寧折在一旁看得暗暗心驚。這就是蠱修的優勢嗎?雖然風險比靈脩高了些,但除了靈蠱,自身還可以學一兩門術法,同時禦敵。而且沒有資質限制,只要有靈根就行。
不過可惜,南疆蠱道的蠱誓禮秘術都牢牢掌握在幾大部族手裡,根本不外傳。非部族之人,還參加不了蠱誓禮。畢竟這是人家安身立命、雄踞一方的根本。
“沒想到白道友不僅靈蠱實力強大,自身實力更是不遜於靈脩。”寧折上前,隨口恭維了一句。
“寧道友過讚了。我也沒想到道友的雷系和火系術法如此純青,登峰造極。”寧白瀟笑著回敬道。
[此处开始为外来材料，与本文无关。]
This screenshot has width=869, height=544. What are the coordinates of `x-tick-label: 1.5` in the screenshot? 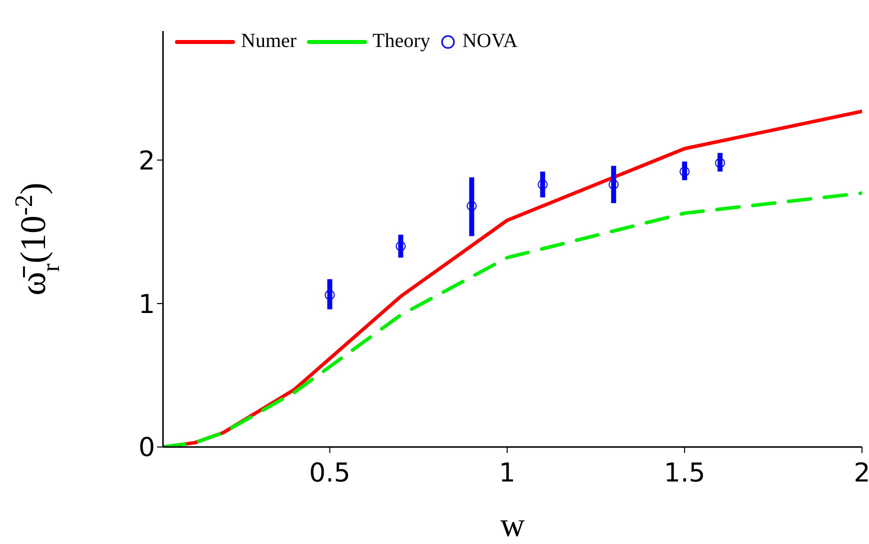 It's located at (685, 473).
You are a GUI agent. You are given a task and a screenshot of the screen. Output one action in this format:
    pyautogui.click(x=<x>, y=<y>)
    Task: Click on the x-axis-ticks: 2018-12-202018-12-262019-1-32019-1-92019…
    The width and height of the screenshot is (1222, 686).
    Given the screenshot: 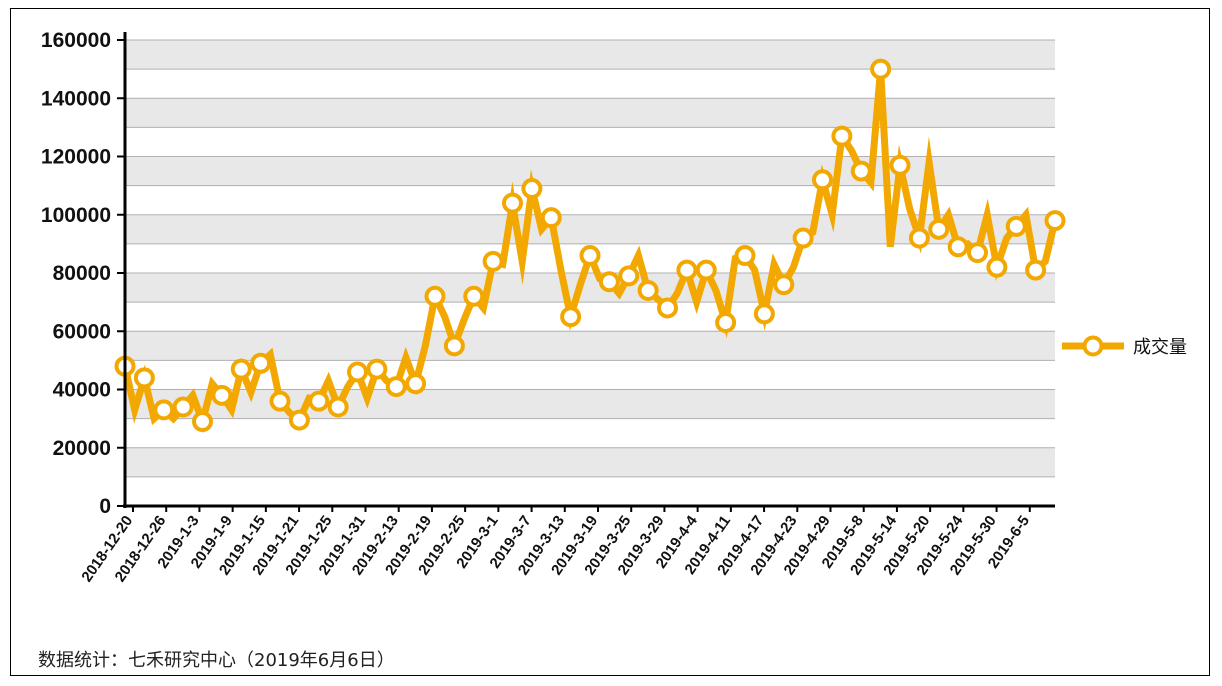 What is the action you would take?
    pyautogui.click(x=556, y=546)
    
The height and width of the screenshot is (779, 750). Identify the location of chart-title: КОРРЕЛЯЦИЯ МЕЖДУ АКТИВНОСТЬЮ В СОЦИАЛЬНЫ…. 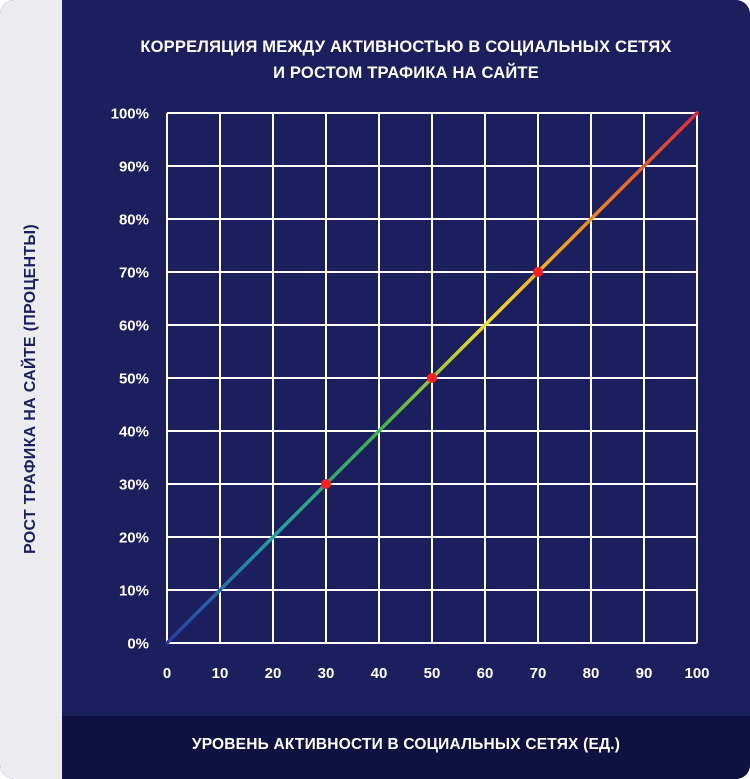
(406, 60).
她走到峭壁下,拿出一個玉盒,手朝洞口一指,幾十只血蜈幼蟲被收入盒中,收進一個靈獸袋裡。
隨後二人各自默默吞下回元丹,盤坐在地休整。
兩刻鐘後,血蜈的屍體也被劍蟬吞噬乾淨。二人離開密林,往荒漠方向飛去。
“寧道友,除了荒漠之外,其他地方我己經探過了。我們首接去荒漠吧。”寧白瀟道。
“好。”寧折頓了頓,“不過白道友,你這蘭芷花是自己用,還是……”
“自己留著備用。我對蒙家的懸賞令沒興趣。”寧白瀟解釋道,“道友應該也知道,蘭芷花是給靈蠱療傷的珍貴主藥。我們蠱修,一榮俱榮,一損俱損。靈蠱受傷太重,會同步到主人身上。”
“原來如此。”其實寧折根本不知道蘭芷花的用途。看來蒙家有人靈蠱受傷,急於求藥。
一個時辰後,二人趕到秘境邊緣的荒漠。
寧折御劍在空中往下打量。一望無際的荒漠,零星散落著幾叢枯黃的草。他心裡暗暗嘀咕,這地方會有蘭芷花嗎?
往前飛了一段。
“看來前面挺熱鬧啊。”寧折忽然開口。寧白瀟神色疑惑,又往前飛了一段,才恍然大悟。
“沒想到寧道友的神識如此強大。”
“走吧,去看看他們在幹什麼。”寧折率先向前飛去,二人落在一處山頭上。
寧折掃了一眼,是天河宗和螟蠱宗在對峙。散修則在一旁吃瓜看戲。現場三百來人,人山人海,大多是宗門弟子。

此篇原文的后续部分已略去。